Personal information
- Nationality: American
- Born: Mattie Bridgmon September 10, 1987 (age 38) Laramie, Wyoming
- Height: 5 ft 5 in (165 cm)

Sport
- Sport: Long-distance running
- Event: Marathon
- Club: Asics
- Team: University of Oregon Ducks
- Turned pro: 2010
- Coached by: Scott Simmons

Achievements and titles
- Personal best: 10,000 m: 31:54.43

Medal record
| Women's athletics |
| Representing the United States |

= Mattie Suver =

American middle-distance runner

Mattie Suver (née Bridgmon born September 10, 1987) is an American middle-distance runner.

==College==
Suver competed for the University of Oregon'10 and Eastern Washington University'08 where she was a five-time All-American.

==Professional==
In 2012, Suver won the USATF National Club Cross Country Championships.

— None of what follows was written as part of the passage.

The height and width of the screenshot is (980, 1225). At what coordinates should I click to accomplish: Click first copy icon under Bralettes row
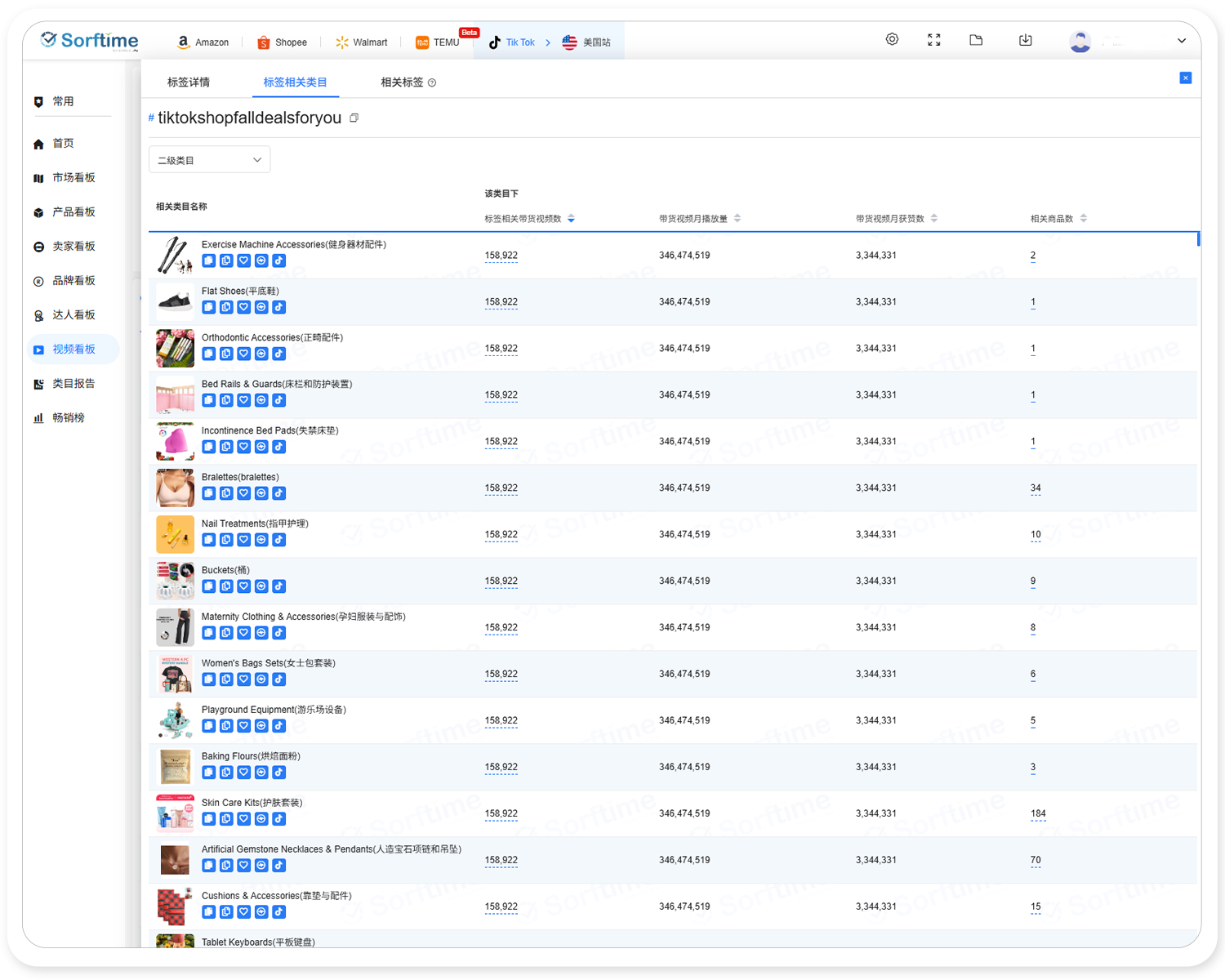[x=209, y=494]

In 2013, Suver competed in the 2013 IAAF World Cross Country Championships where she finished 26th.

In 2014, Suver competed in the 2014 IAAF World Half Marathon Championships where she finished 36th.

In 2015, Suver competed in the 2015 IAAF World Cross Country Championships where she finished 34th.

In 2016, Suver won the USA Cross Country Championships. and placed 10th at Pan American Cross Country Cup / 13th NACAC Cross Country Championships in Caraballeda, Venezuela.
Suver placed 10th in 54:48 in the 2016 USATF 15 km championships in Jacksonville, Florida.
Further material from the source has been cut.